- **The exercise**
Copy out, unchanged, the part of the listing below that opens with the line containing "The width and" and closes with the line containing "(x=486, y=239)", both of those lines included.

Items from a dataset
================================
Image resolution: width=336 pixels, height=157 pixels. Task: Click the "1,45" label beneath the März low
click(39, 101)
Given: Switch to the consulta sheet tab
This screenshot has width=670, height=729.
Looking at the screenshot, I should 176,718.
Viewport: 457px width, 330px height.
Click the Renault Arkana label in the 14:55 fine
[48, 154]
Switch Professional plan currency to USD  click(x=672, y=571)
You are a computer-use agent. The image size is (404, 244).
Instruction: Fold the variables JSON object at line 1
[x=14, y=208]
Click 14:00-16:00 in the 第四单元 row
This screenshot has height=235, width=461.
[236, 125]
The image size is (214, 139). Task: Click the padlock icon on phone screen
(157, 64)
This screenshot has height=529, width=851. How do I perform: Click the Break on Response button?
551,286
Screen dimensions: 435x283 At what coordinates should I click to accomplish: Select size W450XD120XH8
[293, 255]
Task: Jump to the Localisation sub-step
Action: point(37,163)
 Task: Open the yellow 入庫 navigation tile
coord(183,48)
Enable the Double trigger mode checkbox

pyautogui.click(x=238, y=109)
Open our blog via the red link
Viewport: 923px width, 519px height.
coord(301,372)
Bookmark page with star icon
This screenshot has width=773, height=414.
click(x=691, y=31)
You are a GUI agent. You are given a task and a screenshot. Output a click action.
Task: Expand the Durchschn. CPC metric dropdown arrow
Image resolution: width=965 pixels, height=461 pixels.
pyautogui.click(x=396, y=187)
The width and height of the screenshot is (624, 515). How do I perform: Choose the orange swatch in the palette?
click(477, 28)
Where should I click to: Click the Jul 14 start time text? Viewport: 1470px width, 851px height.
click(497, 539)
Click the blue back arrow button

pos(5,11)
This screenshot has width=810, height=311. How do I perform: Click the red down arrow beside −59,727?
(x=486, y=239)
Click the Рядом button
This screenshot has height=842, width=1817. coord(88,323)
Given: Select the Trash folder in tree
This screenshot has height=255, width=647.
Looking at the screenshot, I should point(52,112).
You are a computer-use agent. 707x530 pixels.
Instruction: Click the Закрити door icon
================================
- **Full solution**
The width and height of the screenshot is (624, 515). How do I perform: Choose the orange swatch in the palette?
click(477, 28)
Where should I click to: Click the Jul 14 start time text? Viewport: 1470px width, 851px height.
click(497, 539)
Click the blue back arrow button

pos(5,11)
This screenshot has width=810, height=311. How do I perform: Click the red down arrow beside −59,727?
(x=486, y=239)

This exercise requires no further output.